- What the task asks
Keep the pictures out of the copy and repeat the records exactly.

Data records Start Marker

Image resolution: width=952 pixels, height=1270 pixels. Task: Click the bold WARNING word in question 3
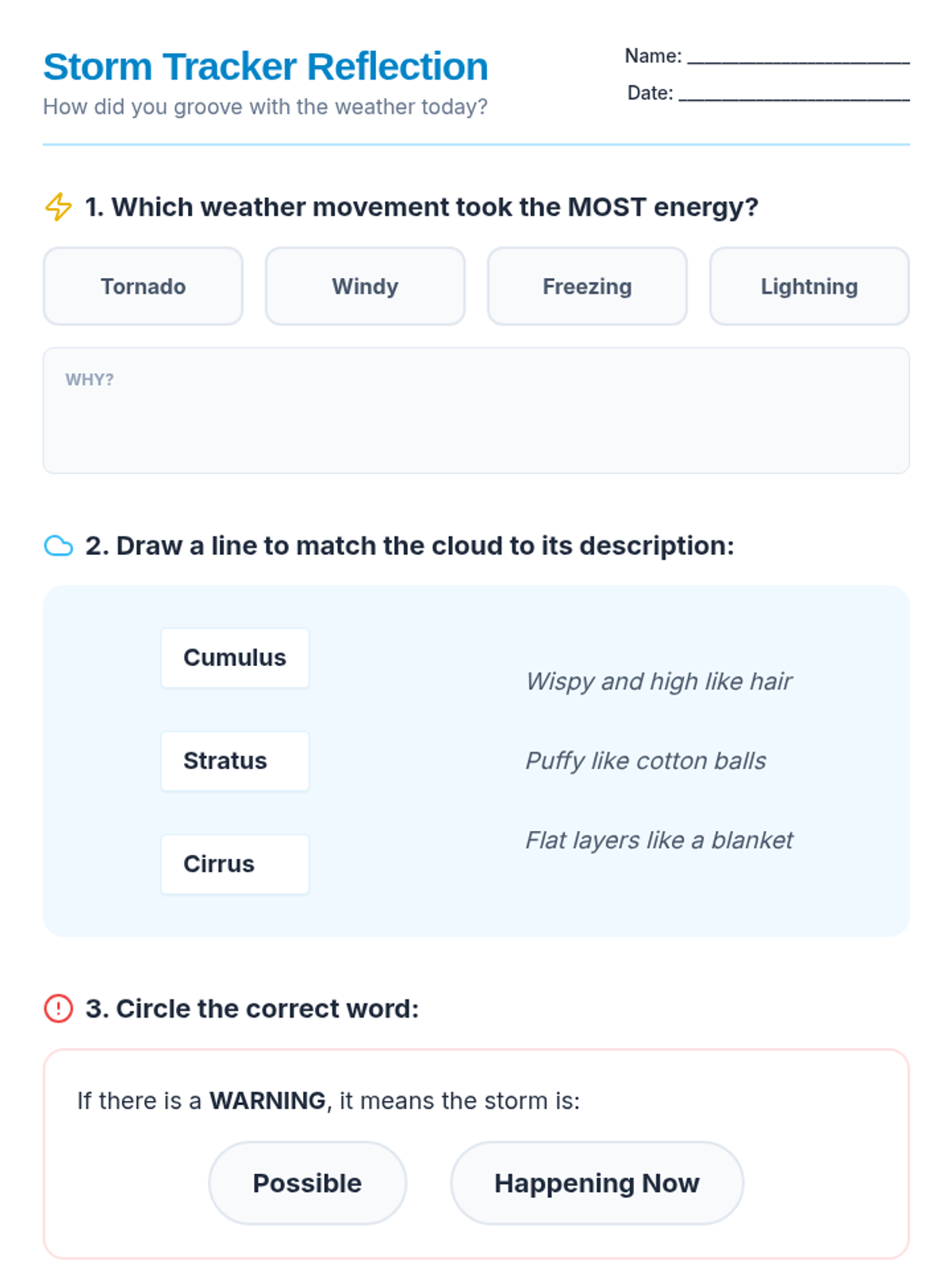(267, 1101)
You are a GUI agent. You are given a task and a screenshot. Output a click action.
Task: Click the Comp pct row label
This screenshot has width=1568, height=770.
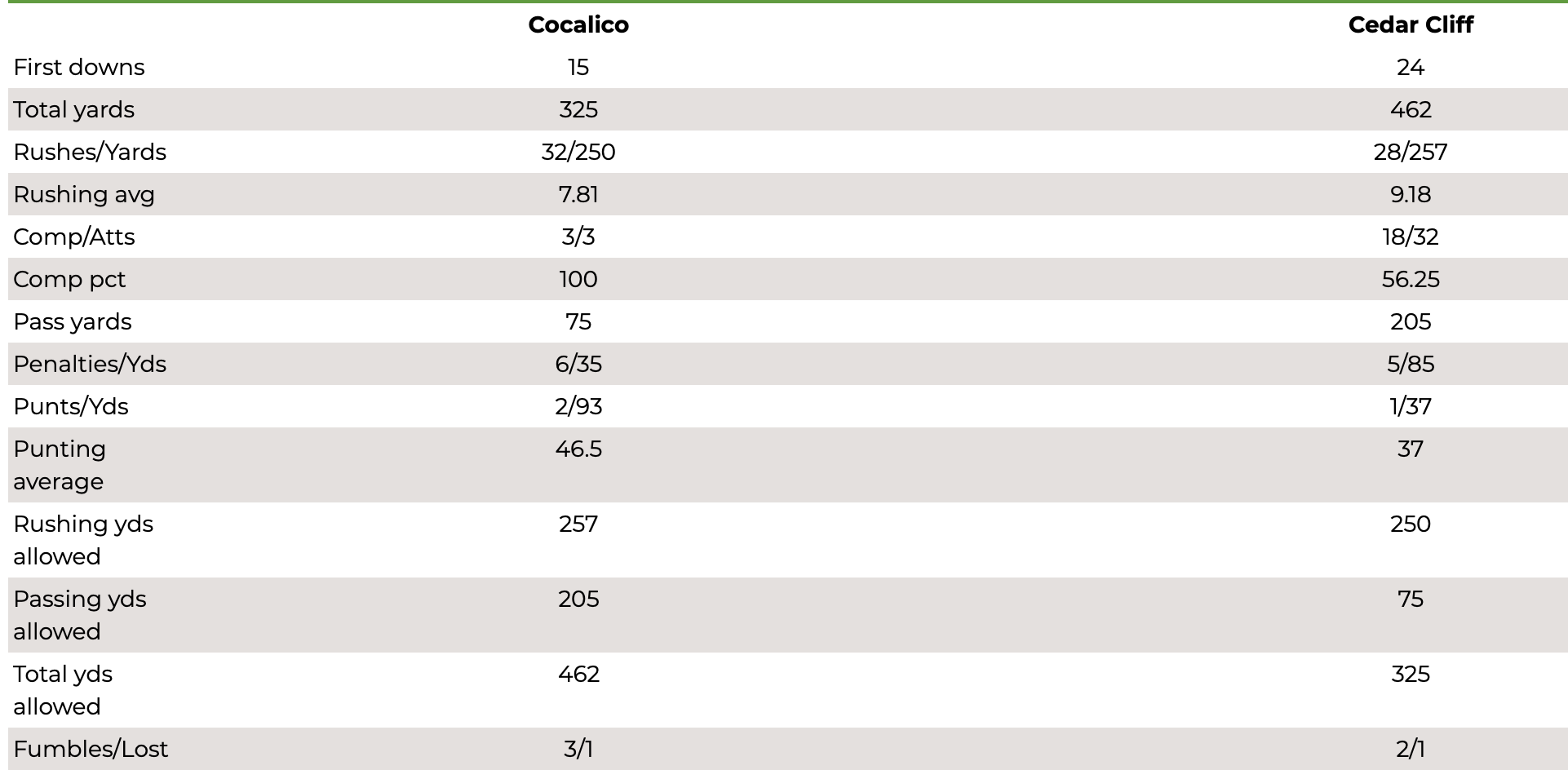69,279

Data records End Marker

- Exercise answer
Image resolution: width=952 pixels, height=1270 pixels. Task: Click the bold WARNING word in question 3
(267, 1101)
You are a GUI agent. You are given a task and a screenshot. Output a click action.
Task: Click the Comp pct row label
This screenshot has width=1568, height=770.
69,279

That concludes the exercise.